A Ukrainian mathematician who, with Minkowski, founded the geometry of numbers. He set the tessellation down in his final paper of 1908, having turned the idea over for years until it reached, in his words, its perfect form.
The Rasteh Edition nib
A solid 950 platinum nib, a rarity, made in small batches by Peter Bock AG. It is ground as a calligraphy nib, for the strong line variation James Rasteh writes with: broad on the downstroke, fine across.
Unlike a plain italic, which writes on bare metal, its tip is iridium, the hard, low-friction alloy introduced to glide against the paper. Its edges are rounded a touch, so it holds that line variation without catching if the hand wanders. A more forgiving nib, and a more comfortable one.

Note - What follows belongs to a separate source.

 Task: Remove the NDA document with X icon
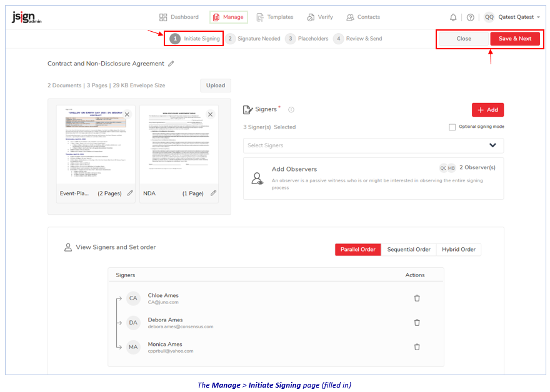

Prefer another? We grind any nib there is: fine, broad, oblique, needlepoint. Tell us which suits your hand.


Made by hand, across Europe
The silver grip is cast in Pforzheim, the old German city of goldsmiths, and finished by hand. The wood is turned in Munich by Bernhard, and Tore grinds each part to its precise fit. In Sardinia, Claudia brings every pen to completion: final assembly, alignment, finishing, quality control and shipping. Our founder, Marius Visser, polishes every nib by hand.

A hundred trees, for every pen
We are artists before we are makers, and much of why we do this is the natural world the work comes from. Its grain, its patterns, its quiet order are the things we set out to show.
So for every Aeon Moon, we plant a hundred trees with our partner Ecologi, and the woods we use are sustainable. What the pen takes from the world, it gives back, many times over.
One of ninety-nine
Black ebony and cast silver, with a grip drawn from the face of the Moon. Even the threads are turned in solid silver, so nothing on it wears with use. Each pen is numbered, made by hand, and built to be written with for centuries.
The Aeon Moon is made entirely from noble and precious materials: ebony, silver and platinum.